A mass spectrometer (Figure) is used to separate uranium ions of mass$\mathbf{3}\mathbf{.92}\mathbf{}\mathbf{\times }{\mathbf{10}}^{\mathbf{-}\mathbf{25}}$kg and charge$\mathbf{3}\mathbf{.20}\mathbf{}\mathbf{\times }{\mathbf{10}}^{\mathbf{-}\mathbf{19}}$C from related species. The ions are accelerated through a potential difference of 100 kV and then pass into a uniform magnetic field, where they are bent in a path of radius 1.00 m. After traveling through 180° and passing through a slit of width 1.00 mm and height 1.00 cm, they are collected in a cup.

(a)What is the magnitude of the (perpendicular) magnetic field in the separator?If the machine is used to separate out 100 mg of material per hour

(b)Calculate the current of the desired ions in the machine.

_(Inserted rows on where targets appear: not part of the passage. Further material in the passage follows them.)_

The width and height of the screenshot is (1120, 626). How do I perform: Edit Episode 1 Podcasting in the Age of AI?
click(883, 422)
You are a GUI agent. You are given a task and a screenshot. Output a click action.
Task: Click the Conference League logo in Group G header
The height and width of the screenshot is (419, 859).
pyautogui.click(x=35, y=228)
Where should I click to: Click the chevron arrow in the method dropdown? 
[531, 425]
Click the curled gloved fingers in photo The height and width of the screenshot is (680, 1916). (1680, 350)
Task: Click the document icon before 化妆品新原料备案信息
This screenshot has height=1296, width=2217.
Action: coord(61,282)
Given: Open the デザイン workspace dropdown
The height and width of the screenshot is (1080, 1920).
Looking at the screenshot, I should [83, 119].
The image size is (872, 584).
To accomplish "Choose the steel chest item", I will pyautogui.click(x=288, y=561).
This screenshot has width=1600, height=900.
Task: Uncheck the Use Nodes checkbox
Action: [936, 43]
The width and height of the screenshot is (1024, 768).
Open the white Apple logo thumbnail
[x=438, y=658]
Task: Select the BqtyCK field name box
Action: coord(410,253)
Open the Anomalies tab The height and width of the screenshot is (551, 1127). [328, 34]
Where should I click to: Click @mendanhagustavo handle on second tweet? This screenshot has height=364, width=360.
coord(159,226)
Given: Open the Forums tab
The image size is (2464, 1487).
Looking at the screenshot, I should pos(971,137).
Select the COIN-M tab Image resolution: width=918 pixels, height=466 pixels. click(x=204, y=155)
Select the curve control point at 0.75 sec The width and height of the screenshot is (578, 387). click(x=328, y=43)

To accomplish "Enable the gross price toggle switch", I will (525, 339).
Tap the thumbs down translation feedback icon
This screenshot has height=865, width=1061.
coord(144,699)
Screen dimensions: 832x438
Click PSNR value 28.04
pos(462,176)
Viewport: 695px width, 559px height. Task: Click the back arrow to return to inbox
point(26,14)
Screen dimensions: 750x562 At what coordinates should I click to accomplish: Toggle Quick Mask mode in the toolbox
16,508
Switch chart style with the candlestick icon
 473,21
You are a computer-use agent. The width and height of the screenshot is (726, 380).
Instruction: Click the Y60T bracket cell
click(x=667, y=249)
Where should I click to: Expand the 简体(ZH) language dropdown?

(c)Calculate the thermal energy produced in the cup in 1.00 h.

Short answer

a) The magnitude of the perpendicular magnetic field in the separator is.$0.495T$

b) The current of the desired ions in the machine is .$2.27\times {10}^{-2}A$

c) The thermal energy produced in the cup in $1.00h$is$8.17\times {10}^{6}J$ .

Step-by-step solution

Listing the given quantities

• Mass of uranium$m=3.92\times {10}^{-25}kg$
• Charge of uranium$q=3.20\times {10}^{-19}C$
• Potential difference$V=100kV={10}^{5}V$
• Radius$r=1.00m$
• Time$t=1.00h=3600s$

Understanding the concept of kinetic energy and magnetic field  

We use the conservation of energy principle in the magnetic field and the radius of the circular path in the magnetic field to find the magnitude of the magnetic field in the separator. We can find the current of the desired ions in the machine using the formula of current for the N number of ions passing per unit time. We use the energy deposits by each ion to find the thermal energy produced in the cup.

Formula:

$r=\frac{mv}{qB}$

$KE=\frac{1}{2}m{v}^2$

$PE=-qV$

$i=qN$

$E=NqV\Delta t$

(a) Calculation of the magnitude of the perpendicular magnetic field in the separator

We have for the radius of the circular orbit,$r=\frac{mv}{qB}$.

But, from the conservation of mechanical energy,

$\begin{array}{c}KE+PE=0\\ \frac{1}{2}m{v}^2-qV=0\\ v=\sqrt{\frac{2qV}{m}}\end{array}$

So,

$\begin{array}{c}r=\frac{m}{qB}\sqrt{\frac{2qV}{m}}\\ =\frac{1}{B}\sqrt{\frac{2mV}{q}}\end{array}$

Now, from figure 28.12, we have:

$\begin{array}{c}x=2r\\ =2.00m\end{array}$

$x=\frac{2}{B}\sqrt{\frac{2mV}{q}}$

$\begin{array}{c}B=\sqrt{\frac{8mV}{q{x}^2}}\\ =\sqrt{\frac{8(3.92\times {10}^{-25}kg)\left({10}^{5}V\right)}{(3.20\times {10}^{-19}C){(2.00m)}^2}}\\ =0.495T\end{array}$

Therefore, the magnitude of the perpendicular magnetic field in the separator is.$0.495T$

(b) Calculation of the current of the desired ions in the machine

The current is given by:

$i=qN$

Where$N$is the number of ions per unit of time.

So, the mass separated per unit time can be expressed as :

$M=mN$

$N=\frac{M}{m}$

So,

$i=q\frac{M}{m}$

Now,

$\begin{array}{c}M=\frac{100mg}{1h}\\ =\frac{100\times {10}^{-6}kg}{3600s}\\ =2.78\times {10}^{-8}\frac{kg}{s}\end{array}$

Using this value in the equation of current, we get

$\begin{array}{c}i=\frac{(3.20\times {10}^{-19}C)(2.78\times {10}^{-8}\frac{kg}{s})}{(3.92\times {10}^{-25}kg)}\\ =2.27\times {10}^{-2}A\end{array}$

Therefore, the current of the desired ions in the machine is.$2.27\times {10}^{-2}A$

(c) Calculation of the thermal energy produced in the cup in 1.00 h

If each ion deposits energy$qV$, then for$N$number of ions, energy deposits in the time interval$\Delta t$is given by:

$\begin{array}{c}E=NqV\Delta t\\ =iV\Delta t\\ =(2.27\times {10}^{-2}A)\left({10}^{5}V\right)\left(3600s\right)\\ =8.17\times {10}^{6}J\end{array}$

Therefore, thethermal energy produced in the cup in $1.00h$is$8.17\times {10}^{6}J$.